Now, however, there is a backlash against such lofty ideals. Although the Senate’s 2009 Serve America Act passed easily, the growing debt crisis and language suggesting mandatory service in a 2009 House proposal called the Generations Invigorating Volunteerism and Education Act (the GIVE Act) have sparked criticism and proposals to slash AmeriCorps’ budget.
Many opponents argue a larger AmeriCorps could become another wasteful government-run program, and any forced service is contrary to the idea of charity. Although the mandatory language was stripped before the bill passed, AmeriCorps and similar programs saw a $23.2 million budget cut in April of this year, with House Republicans pushing for more cuts.
But more service employees could potentially save the government money, according to Propper at Service Nation. He says every federal dollar invested in national service yields more than $2 in goods and would-be labor costs from workers in fields like education and disaster relief. For example, FEMA disaster assistance employees start at $11.29 an hour, with overtime, which comes to a minimum of $23,000 a year for a 40-hour week. In contrast, AmeriCorps workers who aid with disaster relief receive a small $4,000 stipend for 10 months, plus modest room and board. Proponents also point out that during the Great Depression, Roosevelt’s Civilian Conservation Corps, similar to AmeriCorps, put 250,000 young men to work and helped cut the unemployment rate in half.
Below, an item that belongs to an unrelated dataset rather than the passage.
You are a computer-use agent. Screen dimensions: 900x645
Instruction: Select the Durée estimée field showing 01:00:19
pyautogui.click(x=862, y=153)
And for Gordon, the program helped give her direction. She worked on several different projects during her 10-month stint, including Habitat for Humanity in Louisiana and disaster relief after Hurricane Ike in Texas. She left the program with a host of new friends, a $5,500 grant to put towards graduate school, and a clearer idea of where she wanted to go next. “I got to travel a lot,” Gordon says. “I got to see a lot of the country in its natural form and beauty.” The experience led her to look into sustainability and a master’s degree in engineering, which she is now working towards at Virginia Tech. “I really wanted to help preserve and project nature so that so other people could have the same experience that I had.”